À l'occasion la 13e Conférence ministérielle de l'Organisation mondiale du commerce à Abou Dhabi, le ministre indien du Commerce Piyush Goyal a expliqué, dans un entretien à l'AFP, que les États-Unis bloquaient l'organe d'appel du système de règlement des litiges commerciaux depuis le mandat d'Obama.

Le ministre indien du Commerce a expliqué ce 28 février, à peine arrivé à la Conférence ministérielle de l'Organisation mondiale du commerce (OMC), que son pays n'envisageait pas de «finaliser» d'accord tant que Washington bloquerait le mécanisme de l'organisation permettant aux pays de régler leurs différends.

«Nous devons d'abord achever ce qui a déjà été convenu... Ce n'est qu'après cela que nous pourrons examiner de nouvelles questions à l'avenir», a déclaré Piyush Goyal, dans un entretien à l'AFP, au premier jour de sa participation à la 13e Conférence ministérielle de l'OMC qui se tient cette semaine à Abou Dhabi.

Des blocages qui remontent à la présidence Obama

«Il est important que la première question que nous réglions soit l'organe d'appel et certains pays empêchent cela», a-t-il déclaré. Le ministre indien n'a pas nommé les États-Unis mais l'organe d'appel du système de règlement des litiges commerciaux de l'OMC est paralysé depuis fin 2019 à la suite du blocage par Washington du renouvellement des juges, une pratique initiée sous l'administration de Barack Obama et que Donald Trump et Joe Biden ont poursuivie.

Les États-Unis reprochent à l'organe d'appel de trop interpréter les règles de l'OMC, et estiment aussi que les décisions des juges ne devraient pas aller à l'encontre de la sécurité nationale des pays.

En 2022, les ministres des 164 membres de l'OMC sont donc convenus de mener des discussions sur le système de règlement des différends «en vue de disposer d'un système pleinement opérationnel pour 2024».

Mais les discussions n'ont guère avancé, provoquant la frustration de certains pays au sein de l'OMC, une organisation où les décisions sont prises par consensus. «Cela aurait dû être réglé», a affirmé le ministre indien. Mais d'autres pays font valoir que les pays ont jusqu'à la fin de l'année pour régler le problème.

«Je trouve très regrettable que certains pays ne permettent pas à l'OMC de fonctionner pleinement», a souligné Piyush Goyal, expliquant que toutes les décisions prises par l'OMC depuis sa création sont dans les limbes «car il n'existe pas d'instance d'appel».

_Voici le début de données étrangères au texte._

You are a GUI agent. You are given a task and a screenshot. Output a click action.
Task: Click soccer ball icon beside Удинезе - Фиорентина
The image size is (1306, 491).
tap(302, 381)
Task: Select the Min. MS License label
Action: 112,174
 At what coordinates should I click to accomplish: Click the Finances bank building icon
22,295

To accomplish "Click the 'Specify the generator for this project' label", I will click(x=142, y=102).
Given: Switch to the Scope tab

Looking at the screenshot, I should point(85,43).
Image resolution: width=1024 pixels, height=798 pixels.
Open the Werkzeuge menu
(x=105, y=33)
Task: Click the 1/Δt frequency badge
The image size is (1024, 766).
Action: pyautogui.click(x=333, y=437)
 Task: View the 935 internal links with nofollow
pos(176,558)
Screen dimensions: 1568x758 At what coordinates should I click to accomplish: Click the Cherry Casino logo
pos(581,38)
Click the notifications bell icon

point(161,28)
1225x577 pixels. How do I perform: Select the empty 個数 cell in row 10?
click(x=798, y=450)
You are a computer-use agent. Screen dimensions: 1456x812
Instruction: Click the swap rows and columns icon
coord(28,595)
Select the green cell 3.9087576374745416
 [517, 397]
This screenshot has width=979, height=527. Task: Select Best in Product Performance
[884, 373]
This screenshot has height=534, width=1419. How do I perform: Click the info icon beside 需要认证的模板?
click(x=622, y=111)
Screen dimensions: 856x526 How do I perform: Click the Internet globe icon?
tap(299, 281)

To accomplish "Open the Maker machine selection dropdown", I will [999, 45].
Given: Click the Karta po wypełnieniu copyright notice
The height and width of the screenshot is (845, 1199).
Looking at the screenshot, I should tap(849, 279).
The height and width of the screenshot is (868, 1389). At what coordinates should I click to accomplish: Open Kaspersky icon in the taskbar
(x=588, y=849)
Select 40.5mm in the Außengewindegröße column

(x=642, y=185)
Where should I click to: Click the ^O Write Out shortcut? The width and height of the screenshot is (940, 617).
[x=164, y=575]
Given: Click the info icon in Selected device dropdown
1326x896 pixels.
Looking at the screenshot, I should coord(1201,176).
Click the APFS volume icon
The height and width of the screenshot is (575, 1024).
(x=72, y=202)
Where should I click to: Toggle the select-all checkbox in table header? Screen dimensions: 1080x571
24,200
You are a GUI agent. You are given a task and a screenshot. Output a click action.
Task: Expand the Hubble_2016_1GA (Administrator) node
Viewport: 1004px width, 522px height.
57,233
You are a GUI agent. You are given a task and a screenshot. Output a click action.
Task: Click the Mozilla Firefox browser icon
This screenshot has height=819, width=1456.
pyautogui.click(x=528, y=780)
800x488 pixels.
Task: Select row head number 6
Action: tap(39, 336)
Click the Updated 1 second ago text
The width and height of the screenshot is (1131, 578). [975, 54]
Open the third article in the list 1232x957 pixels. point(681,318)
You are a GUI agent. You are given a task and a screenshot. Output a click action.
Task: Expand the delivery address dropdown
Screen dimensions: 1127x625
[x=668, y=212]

«Sans organe d'appel, si j'ai un problème avec une nation, je ne peux rien y faire», s'insurge Piyush Goyal

Le dirigeant indien a estimé que «l'ensemble du fonctionnement de l'OMC» était actuellement «quelque peu à l'arrêt». «Sans organe d'appel, si j'ai un problème avec une nation, je ne peux rien y faire. Même si je gagne un jugement, cela n'a aucune valeur», a-t-il remarqué.

Le ministre a également souligné que la remise en état de marche de l'organe d'appel n'était pas une ligne rouge, mais une question d'«importance primordiale».

Interrogé sur les négociations à l'OMC sur la pêche et l'agriculture, Piyush Goyal a indiqué espérer que les pays pourraient «se mettre d'accord sur les questions que certains pays ne parviennent pas à résoudre». Mais il s'agit de «sujets nouveaux», a-t-il affirmé. «Nous devrions en discuter et les finaliser mais nous devrions d’abord nous concentrer sur les questions du passé», a-t-il répété.

Le ministre indien a par ailleurs déploré que les pays ne soient pas parvenus à se mettre d'accord à l'OMC sur une dérogation temporaire aux règles de propriété intellectuelle pour la production des outils de diagnostic et de traitement contre le Covid-19.

En dépit des grincements de dents de l'industrie pharmaceutique et des pays qui l'hébergent, l'OMC avait adopté en 2022 cette mesure pour les vaccins contre le Covid-19. L'Inde et l'Afrique du Sud, porte-voix d'autres pays en développement, avaient demandé que cette dérogation soit étendue à d'autres produits. «Aucun effort n'est fait pour tenir cette promesse», a déploré Piyush Goyal, assurant que le sujet restait sur la table des discussions.